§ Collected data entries
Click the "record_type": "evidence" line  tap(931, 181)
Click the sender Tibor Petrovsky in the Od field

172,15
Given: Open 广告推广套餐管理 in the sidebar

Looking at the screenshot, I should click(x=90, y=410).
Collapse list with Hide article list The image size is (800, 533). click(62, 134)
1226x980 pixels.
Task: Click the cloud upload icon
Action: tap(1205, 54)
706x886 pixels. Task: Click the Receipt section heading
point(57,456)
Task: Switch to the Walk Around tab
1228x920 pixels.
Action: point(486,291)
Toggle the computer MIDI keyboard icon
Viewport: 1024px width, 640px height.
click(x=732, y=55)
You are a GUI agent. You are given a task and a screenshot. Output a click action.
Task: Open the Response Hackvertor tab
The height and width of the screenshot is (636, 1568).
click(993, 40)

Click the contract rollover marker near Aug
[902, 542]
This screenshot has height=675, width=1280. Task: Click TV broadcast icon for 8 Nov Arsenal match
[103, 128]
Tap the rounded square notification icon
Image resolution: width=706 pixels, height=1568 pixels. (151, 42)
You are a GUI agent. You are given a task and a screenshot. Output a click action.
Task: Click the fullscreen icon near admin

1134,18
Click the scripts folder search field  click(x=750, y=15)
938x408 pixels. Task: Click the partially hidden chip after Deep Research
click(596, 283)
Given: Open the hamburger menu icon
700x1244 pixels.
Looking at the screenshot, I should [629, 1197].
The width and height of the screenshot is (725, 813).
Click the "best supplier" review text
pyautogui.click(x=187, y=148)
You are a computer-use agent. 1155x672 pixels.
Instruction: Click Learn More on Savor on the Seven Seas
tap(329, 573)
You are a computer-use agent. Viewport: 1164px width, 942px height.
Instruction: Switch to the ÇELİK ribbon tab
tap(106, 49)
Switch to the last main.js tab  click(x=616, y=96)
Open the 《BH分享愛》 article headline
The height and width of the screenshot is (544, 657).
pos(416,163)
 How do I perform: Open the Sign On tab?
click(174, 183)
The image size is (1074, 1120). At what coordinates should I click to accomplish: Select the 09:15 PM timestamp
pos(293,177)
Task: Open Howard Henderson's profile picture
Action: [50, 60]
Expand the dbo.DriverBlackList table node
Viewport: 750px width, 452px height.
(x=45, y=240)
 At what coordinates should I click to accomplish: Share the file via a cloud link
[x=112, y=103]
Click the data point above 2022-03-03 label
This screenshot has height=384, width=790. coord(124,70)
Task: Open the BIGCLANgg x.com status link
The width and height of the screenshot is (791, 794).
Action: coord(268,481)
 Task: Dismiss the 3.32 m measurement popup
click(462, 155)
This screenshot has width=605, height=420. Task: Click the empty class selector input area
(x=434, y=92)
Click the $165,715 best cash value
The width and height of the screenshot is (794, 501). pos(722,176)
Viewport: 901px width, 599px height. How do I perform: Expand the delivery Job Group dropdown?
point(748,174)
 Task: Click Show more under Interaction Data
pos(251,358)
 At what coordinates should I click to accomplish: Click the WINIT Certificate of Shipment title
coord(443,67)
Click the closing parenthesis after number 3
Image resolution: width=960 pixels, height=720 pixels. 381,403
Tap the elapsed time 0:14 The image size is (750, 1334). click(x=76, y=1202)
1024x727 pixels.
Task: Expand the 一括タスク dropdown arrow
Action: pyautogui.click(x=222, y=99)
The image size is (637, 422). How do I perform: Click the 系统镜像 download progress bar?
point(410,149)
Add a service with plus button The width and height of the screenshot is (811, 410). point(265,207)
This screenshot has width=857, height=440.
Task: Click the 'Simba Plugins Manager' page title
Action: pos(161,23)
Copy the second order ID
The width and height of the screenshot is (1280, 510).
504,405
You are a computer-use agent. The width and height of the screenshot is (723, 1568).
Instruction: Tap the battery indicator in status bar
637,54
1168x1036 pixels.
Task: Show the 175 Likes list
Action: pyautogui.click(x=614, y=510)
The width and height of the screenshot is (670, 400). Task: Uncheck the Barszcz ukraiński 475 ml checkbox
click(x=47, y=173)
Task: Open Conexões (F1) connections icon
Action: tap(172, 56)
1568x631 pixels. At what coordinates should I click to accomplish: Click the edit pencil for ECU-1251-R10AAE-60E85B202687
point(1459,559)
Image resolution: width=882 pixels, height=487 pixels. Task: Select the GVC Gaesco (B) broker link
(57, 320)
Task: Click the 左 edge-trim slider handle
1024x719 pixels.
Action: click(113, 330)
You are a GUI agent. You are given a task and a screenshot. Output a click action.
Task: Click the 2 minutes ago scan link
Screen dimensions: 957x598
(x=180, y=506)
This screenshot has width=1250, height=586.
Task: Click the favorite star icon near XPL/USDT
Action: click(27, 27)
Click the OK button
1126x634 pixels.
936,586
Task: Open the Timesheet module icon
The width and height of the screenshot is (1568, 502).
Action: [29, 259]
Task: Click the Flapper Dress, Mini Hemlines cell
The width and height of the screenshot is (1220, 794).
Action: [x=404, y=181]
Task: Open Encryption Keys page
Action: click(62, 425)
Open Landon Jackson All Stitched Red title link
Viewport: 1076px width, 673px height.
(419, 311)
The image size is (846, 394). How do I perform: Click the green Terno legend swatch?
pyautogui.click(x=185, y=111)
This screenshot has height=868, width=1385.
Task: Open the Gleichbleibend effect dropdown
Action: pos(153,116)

§ Exercise description
The answer must consist of all the entries, copied exactly.

§ Exercise output
Click the "record_type": "evidence" line  tap(931, 181)
Click the sender Tibor Petrovsky in the Od field

172,15
Given: Open 广告推广套餐管理 in the sidebar

Looking at the screenshot, I should click(x=90, y=410).
Collapse list with Hide article list The image size is (800, 533). click(62, 134)
1226x980 pixels.
Task: Click the cloud upload icon
Action: tap(1205, 54)
706x886 pixels. Task: Click the Receipt section heading
point(57,456)
Task: Switch to the Walk Around tab
1228x920 pixels.
Action: point(486,291)
Toggle the computer MIDI keyboard icon
Viewport: 1024px width, 640px height.
click(x=732, y=55)
You are a GUI agent. You are given a task and a screenshot. Output a click action.
Task: Open the Response Hackvertor tab
The height and width of the screenshot is (636, 1568).
click(993, 40)

Click the contract rollover marker near Aug
[902, 542]
This screenshot has height=675, width=1280. Task: Click TV broadcast icon for 8 Nov Arsenal match
[103, 128]
Tap the rounded square notification icon
Image resolution: width=706 pixels, height=1568 pixels. (151, 42)
You are a GUI agent. You are given a task and a screenshot. Output a click action.
Task: Click the fullscreen icon near admin

1134,18
Click the scripts folder search field  click(x=750, y=15)
938x408 pixels. Task: Click the partially hidden chip after Deep Research
click(596, 283)
Given: Open the hamburger menu icon
700x1244 pixels.
Looking at the screenshot, I should [629, 1197].
The width and height of the screenshot is (725, 813).
Click the "best supplier" review text
pyautogui.click(x=187, y=148)
You are a computer-use agent. 1155x672 pixels.
Instruction: Click Learn More on Savor on the Seven Seas
tap(329, 573)
You are a computer-use agent. Viewport: 1164px width, 942px height.
Instruction: Switch to the ÇELİK ribbon tab
tap(106, 49)
Switch to the last main.js tab  click(x=616, y=96)
Open the 《BH分享愛》 article headline
The height and width of the screenshot is (544, 657).
pos(416,163)
 How do I perform: Open the Sign On tab?
click(174, 183)
The image size is (1074, 1120). At what coordinates should I click to accomplish: Select the 09:15 PM timestamp
pos(293,177)
Task: Open Howard Henderson's profile picture
Action: [50, 60]
Expand the dbo.DriverBlackList table node
Viewport: 750px width, 452px height.
(x=45, y=240)
 At what coordinates should I click to accomplish: Share the file via a cloud link
[x=112, y=103]
Click the data point above 2022-03-03 label
This screenshot has height=384, width=790. coord(124,70)
Task: Open the BIGCLANgg x.com status link
The width and height of the screenshot is (791, 794).
Action: coord(268,481)
 Task: Dismiss the 3.32 m measurement popup
click(462, 155)
This screenshot has width=605, height=420. Task: Click the empty class selector input area
(x=434, y=92)
Click the $165,715 best cash value
The width and height of the screenshot is (794, 501). pos(722,176)
Viewport: 901px width, 599px height. How do I perform: Expand the delivery Job Group dropdown?
point(748,174)
 Task: Click Show more under Interaction Data
pos(251,358)
 At what coordinates should I click to accomplish: Click the WINIT Certificate of Shipment title
coord(443,67)
Click the closing parenthesis after number 3
Image resolution: width=960 pixels, height=720 pixels. 381,403
Tap the elapsed time 0:14 The image size is (750, 1334). click(x=76, y=1202)
1024x727 pixels.
Task: Expand the 一括タスク dropdown arrow
Action: pyautogui.click(x=222, y=99)
The image size is (637, 422). How do I perform: Click the 系统镜像 download progress bar?
point(410,149)
Add a service with plus button The width and height of the screenshot is (811, 410). point(265,207)
This screenshot has width=857, height=440.
Task: Click the 'Simba Plugins Manager' page title
Action: pos(161,23)
Copy the second order ID
The width and height of the screenshot is (1280, 510).
504,405
You are a computer-use agent. The width and height of the screenshot is (723, 1568).
Instruction: Tap the battery indicator in status bar
637,54
1168x1036 pixels.
Task: Show the 175 Likes list
Action: pyautogui.click(x=614, y=510)
The width and height of the screenshot is (670, 400). Task: Uncheck the Barszcz ukraiński 475 ml checkbox
click(x=47, y=173)
Task: Open Conexões (F1) connections icon
Action: tap(172, 56)
1568x631 pixels. At what coordinates should I click to accomplish: Click the edit pencil for ECU-1251-R10AAE-60E85B202687
point(1459,559)
Image resolution: width=882 pixels, height=487 pixels. Task: Select the GVC Gaesco (B) broker link
(57, 320)
Task: Click the 左 edge-trim slider handle
1024x719 pixels.
Action: click(113, 330)
You are a GUI agent. You are given a task and a screenshot. Output a click action.
Task: Click the 2 minutes ago scan link
Screen dimensions: 957x598
(x=180, y=506)
This screenshot has width=1250, height=586.
Task: Click the favorite star icon near XPL/USDT
Action: click(27, 27)
Click the OK button
1126x634 pixels.
936,586
Task: Open the Timesheet module icon
The width and height of the screenshot is (1568, 502).
Action: [29, 259]
Task: Click the Flapper Dress, Mini Hemlines cell
The width and height of the screenshot is (1220, 794).
Action: [x=404, y=181]
Task: Open Encryption Keys page
Action: click(62, 425)
Open Landon Jackson All Stitched Red title link
Viewport: 1076px width, 673px height.
(419, 311)
The image size is (846, 394). How do I perform: Click the green Terno legend swatch?
pyautogui.click(x=185, y=111)
This screenshot has height=868, width=1385.
Task: Open the Gleichbleibend effect dropdown
Action: pos(153,116)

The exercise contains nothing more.